= Zamboanga Sibugay's at-large congressional district =

Legislative district of the Philippines

Zamboanga Sibugay's at-large congressional district was the lone congressional district of the Philippines in the province of Zamboanga Sibugay for the House of Representatives from 2001 to 2007. It was created after the passage of Republic Act No. 8973 in 2000 which partitioned the province of Zamboanga del Sur and established the province of Zamboanga Sibugay. The district was represented by Belma A. Cabilao for the entirety of its existence. She was redistricted to Zamboanga Sibugay's 1st congressional district after the passage of Republic Act No. 9232 which abolished the district and reapportioned Zamboanga Sibugay into two congressional districts following the 2007 census.

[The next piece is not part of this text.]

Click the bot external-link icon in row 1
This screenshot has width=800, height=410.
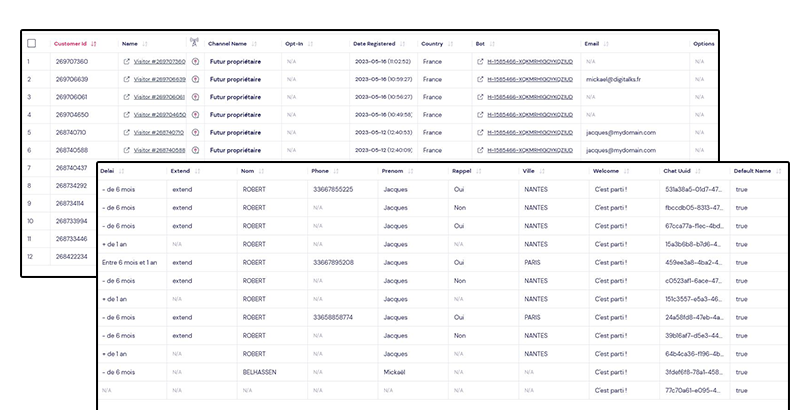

==Representation history==

#: Image; Member; Term of office; Congress; Party; Electoral history
Start: End
Zamboanga Sibugay's at-large district for the House of Representatives of the Philippines
District created November 7, 2000 from Zamboanga del Sur's 3rd district.
1: Belma Cabilao; June 30, 2001; June 30, 2007; 12th; Lakas–CMD; Elected in 2001.
13th: Re-elected in 2004. Redistricted to the 1st district.
District dissolved into Zamboanga Sibugay's 1st and 2nd districts.